PROBLEM 1 →
Using the National Limousine Association history below, decide whether each statement agrees with it, answering yes or no and quoting the words that settle it: (a) The association was incorporated in March 1985. (b) In 2001 the NLA had 2,000 members. (c) Host Communications took over managing the NLA after buying Wayne Smith and Company.
PROBLEM 2 →
Translate this sentence from the National Limousine Association history below into Spanish: "NLA and LCT Magazine agree to co-manage an industry trade show."

TEXT SHOWN →
◆ ◆ ◆


==History==
Source:
- 1985: The National Limousine Association is incorporated on March 15.
- 1987: NLA hires Wayne Smith & Company as its first management company.
- 1989: NLA and LCT Magazine agree to co-manage an industry trade show.
- 1991: NLA and LCT sign first formal written agreement to co-manage trade show and share profits.
- 1997: The "NLA Charity Fund" changes to the "Harold Berkman Memorial Fund" after a vote from the NLA Board.
- 1998: Wayne Smith and Company is sold to Host Communications who assumes management role of the NLA.
- 2001: Bobit Business Media is hired as the management company of the NLA. At this time, the NLA has 500 members and $70,000 in assets.
- 2011: The NLA reaches over 2,000 members and $1,000,000 in assets.
- 2014: The NLA Board unanimously approves the hiring of EVINS Communications, the NLA's public relations firm.

◆ ◆ ◆

Recorded data
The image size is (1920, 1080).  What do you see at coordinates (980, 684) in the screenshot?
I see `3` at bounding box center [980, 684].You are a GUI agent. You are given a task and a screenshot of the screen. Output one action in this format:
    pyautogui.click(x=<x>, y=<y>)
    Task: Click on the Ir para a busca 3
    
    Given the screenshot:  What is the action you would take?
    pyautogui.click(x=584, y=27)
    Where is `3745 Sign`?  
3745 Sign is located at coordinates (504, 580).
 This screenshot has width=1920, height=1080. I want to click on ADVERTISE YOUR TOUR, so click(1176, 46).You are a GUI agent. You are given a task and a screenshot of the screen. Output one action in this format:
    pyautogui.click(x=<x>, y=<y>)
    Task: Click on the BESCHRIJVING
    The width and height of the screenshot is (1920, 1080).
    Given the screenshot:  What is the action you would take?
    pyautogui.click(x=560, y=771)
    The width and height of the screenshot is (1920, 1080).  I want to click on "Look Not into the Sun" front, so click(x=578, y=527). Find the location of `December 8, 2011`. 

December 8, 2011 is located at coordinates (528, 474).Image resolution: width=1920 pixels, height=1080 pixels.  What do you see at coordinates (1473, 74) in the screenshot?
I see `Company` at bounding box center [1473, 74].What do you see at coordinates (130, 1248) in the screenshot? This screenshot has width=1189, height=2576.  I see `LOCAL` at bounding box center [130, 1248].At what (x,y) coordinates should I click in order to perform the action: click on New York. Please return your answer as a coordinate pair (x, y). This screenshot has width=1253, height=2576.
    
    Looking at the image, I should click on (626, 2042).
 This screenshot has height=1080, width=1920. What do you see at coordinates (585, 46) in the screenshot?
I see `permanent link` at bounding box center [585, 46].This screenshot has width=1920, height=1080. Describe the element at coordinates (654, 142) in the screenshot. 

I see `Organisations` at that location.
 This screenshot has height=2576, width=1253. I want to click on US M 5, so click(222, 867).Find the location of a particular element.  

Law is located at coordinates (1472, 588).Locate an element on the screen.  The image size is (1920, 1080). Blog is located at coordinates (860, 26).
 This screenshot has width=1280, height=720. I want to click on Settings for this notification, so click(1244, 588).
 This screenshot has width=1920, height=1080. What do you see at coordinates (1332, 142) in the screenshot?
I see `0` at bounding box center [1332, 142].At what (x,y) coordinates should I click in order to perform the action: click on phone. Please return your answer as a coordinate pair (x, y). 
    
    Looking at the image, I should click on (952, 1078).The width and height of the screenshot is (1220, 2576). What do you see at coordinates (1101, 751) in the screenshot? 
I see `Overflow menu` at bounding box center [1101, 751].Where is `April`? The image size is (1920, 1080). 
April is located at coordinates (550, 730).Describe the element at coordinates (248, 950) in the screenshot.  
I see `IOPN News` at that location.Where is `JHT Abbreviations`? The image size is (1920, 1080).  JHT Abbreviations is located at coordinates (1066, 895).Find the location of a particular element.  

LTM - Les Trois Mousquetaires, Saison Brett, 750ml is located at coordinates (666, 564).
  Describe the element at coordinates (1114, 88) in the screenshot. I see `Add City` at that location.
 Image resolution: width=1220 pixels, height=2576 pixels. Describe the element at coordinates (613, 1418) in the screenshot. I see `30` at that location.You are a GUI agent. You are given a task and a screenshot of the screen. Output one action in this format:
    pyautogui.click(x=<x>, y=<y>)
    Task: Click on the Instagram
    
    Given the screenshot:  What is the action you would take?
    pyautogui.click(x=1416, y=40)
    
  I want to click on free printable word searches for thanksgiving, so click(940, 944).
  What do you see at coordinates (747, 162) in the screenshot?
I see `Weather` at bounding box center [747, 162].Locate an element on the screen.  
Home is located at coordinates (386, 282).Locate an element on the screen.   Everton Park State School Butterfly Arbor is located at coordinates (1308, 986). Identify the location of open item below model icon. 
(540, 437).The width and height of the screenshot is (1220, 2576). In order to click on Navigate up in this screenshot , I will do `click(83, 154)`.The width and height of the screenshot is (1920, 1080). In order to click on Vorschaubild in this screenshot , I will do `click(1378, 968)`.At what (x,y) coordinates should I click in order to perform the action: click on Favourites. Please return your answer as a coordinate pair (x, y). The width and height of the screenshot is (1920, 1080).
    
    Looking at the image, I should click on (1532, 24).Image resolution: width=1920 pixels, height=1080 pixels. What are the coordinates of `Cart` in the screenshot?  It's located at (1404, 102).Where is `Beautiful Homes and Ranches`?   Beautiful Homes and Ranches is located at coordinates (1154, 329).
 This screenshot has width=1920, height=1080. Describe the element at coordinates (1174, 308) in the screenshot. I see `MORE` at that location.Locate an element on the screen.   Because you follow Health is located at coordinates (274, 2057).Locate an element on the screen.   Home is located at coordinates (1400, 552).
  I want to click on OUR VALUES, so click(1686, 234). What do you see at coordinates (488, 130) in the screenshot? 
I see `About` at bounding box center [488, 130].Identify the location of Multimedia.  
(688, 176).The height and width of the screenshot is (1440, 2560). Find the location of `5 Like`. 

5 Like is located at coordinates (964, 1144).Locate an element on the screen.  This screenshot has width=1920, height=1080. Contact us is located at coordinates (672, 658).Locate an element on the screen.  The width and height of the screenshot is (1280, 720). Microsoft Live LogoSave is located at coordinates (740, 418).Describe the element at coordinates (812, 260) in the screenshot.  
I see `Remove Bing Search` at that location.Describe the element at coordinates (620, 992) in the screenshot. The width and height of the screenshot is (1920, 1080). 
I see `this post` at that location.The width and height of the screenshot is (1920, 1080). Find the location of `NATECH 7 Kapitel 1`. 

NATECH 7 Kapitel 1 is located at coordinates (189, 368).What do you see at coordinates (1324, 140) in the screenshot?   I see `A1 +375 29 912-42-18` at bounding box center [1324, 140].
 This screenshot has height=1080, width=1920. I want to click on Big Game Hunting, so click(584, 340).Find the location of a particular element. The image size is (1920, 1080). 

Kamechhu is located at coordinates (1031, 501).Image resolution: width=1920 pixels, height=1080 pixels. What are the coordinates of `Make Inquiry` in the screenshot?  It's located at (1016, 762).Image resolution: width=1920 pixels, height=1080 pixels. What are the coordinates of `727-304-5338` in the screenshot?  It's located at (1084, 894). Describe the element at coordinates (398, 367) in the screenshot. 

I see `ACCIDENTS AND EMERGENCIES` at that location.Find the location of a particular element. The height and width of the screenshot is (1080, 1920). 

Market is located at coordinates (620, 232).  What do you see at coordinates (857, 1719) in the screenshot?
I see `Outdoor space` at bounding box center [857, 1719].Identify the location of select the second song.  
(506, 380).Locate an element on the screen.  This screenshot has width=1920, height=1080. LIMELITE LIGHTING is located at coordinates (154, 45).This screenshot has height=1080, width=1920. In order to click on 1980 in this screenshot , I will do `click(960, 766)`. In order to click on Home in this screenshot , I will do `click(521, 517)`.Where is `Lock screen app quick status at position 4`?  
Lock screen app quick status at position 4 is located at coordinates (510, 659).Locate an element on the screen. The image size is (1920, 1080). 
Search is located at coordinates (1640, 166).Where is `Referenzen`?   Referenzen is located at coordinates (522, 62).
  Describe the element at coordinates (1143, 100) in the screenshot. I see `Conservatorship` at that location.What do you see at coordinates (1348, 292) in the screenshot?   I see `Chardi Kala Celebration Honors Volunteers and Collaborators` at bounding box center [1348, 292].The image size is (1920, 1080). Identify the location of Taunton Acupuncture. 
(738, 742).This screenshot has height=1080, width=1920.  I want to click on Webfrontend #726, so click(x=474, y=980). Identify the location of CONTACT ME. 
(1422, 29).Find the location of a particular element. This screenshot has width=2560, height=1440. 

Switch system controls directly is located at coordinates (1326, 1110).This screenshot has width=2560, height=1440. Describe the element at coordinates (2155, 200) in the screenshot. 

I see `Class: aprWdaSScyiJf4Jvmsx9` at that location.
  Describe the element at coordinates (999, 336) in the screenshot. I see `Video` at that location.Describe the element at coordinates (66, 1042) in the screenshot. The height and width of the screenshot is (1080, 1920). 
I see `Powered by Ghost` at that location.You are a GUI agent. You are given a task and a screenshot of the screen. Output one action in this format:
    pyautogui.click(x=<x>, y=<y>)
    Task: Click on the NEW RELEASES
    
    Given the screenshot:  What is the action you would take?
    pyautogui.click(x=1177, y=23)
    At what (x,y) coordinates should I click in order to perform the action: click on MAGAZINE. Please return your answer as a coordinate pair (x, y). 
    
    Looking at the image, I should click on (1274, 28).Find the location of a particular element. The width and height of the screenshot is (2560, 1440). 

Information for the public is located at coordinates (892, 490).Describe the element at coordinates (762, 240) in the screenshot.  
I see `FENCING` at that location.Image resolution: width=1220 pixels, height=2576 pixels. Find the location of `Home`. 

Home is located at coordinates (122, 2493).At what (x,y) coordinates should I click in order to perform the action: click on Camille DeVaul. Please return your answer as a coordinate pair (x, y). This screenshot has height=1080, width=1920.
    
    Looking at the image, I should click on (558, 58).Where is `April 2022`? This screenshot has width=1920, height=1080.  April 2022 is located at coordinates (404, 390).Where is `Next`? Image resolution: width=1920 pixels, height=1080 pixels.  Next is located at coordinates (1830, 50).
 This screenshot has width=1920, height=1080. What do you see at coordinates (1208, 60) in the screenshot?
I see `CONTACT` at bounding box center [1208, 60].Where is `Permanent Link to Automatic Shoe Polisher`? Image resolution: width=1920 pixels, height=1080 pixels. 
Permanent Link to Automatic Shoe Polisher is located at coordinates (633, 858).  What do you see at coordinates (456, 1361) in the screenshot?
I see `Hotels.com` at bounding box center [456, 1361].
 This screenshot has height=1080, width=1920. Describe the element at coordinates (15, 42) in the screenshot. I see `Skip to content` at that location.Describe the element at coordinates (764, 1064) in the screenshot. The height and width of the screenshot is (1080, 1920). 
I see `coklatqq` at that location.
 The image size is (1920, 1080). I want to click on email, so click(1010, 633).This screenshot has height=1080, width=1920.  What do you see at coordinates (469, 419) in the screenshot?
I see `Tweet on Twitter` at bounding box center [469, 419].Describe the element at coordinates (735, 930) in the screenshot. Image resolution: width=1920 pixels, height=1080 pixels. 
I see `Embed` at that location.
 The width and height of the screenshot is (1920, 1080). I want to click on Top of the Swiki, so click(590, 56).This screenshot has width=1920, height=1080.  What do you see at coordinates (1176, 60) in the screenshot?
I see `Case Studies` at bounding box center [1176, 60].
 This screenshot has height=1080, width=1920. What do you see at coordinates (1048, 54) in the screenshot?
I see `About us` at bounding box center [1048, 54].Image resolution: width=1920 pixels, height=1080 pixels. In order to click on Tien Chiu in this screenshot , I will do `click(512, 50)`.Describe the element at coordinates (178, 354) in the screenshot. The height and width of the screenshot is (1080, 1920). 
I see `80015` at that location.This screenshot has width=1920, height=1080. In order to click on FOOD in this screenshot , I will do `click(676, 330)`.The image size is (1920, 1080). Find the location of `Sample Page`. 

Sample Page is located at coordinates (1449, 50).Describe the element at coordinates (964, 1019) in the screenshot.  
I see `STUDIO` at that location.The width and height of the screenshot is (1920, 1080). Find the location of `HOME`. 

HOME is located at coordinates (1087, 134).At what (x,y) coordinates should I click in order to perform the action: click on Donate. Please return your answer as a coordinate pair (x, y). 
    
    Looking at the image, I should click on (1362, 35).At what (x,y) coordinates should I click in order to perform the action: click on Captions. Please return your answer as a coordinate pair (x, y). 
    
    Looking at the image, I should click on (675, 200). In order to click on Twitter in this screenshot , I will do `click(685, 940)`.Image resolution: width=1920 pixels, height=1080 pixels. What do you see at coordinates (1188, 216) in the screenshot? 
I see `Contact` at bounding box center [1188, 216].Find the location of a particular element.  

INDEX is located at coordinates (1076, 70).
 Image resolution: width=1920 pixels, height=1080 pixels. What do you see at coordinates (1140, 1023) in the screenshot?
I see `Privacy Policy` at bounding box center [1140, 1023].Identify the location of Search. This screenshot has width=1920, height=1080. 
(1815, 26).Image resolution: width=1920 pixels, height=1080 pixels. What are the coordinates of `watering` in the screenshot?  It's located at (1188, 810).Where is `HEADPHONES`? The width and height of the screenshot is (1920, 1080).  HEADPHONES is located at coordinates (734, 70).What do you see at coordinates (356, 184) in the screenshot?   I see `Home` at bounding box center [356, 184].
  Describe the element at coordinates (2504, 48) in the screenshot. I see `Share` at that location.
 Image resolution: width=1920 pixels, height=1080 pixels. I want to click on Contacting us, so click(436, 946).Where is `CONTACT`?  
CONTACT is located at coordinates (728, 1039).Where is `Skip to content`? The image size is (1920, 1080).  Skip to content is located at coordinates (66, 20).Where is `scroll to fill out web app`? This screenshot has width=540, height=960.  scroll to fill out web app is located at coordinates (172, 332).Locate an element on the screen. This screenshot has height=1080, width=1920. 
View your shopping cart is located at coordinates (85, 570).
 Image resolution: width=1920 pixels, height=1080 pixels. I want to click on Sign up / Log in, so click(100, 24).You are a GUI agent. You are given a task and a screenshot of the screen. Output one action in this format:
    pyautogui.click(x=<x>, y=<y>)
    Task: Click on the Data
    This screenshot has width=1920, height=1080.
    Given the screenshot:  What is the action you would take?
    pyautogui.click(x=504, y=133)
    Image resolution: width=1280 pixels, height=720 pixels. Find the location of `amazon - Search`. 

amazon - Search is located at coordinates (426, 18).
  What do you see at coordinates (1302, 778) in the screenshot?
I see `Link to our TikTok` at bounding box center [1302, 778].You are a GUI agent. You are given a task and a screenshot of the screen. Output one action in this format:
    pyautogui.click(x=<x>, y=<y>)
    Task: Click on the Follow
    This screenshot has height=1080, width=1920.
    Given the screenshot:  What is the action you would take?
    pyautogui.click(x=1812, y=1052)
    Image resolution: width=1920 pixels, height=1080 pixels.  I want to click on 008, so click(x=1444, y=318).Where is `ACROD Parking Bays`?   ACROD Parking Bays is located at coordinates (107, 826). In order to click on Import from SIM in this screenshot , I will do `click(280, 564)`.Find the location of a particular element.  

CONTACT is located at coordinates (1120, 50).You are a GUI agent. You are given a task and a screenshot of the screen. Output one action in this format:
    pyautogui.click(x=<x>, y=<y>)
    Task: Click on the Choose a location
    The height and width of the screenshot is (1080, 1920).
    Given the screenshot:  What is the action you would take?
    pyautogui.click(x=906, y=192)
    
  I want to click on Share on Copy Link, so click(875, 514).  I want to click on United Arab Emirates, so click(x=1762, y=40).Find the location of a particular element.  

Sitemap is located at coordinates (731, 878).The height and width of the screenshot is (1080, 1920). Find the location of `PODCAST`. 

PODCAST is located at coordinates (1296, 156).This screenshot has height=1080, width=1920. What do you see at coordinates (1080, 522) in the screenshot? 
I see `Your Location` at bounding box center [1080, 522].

◆ ◆ ◆

WRITTEN RESPONSE 1 →
(a) Yes: "The National Limousine Association is incorporated on March 15."
(b) No: "At this time, the NLA has 500 members and $70,000 in assets."
(c) Yes: "Wayne Smith and Company is sold to Host Communications who assumes management role of the NLA."

WRITTEN RESPONSE 2 →
La NLA y la revista LCT acuerdan coadministrar una feria comercial del sector.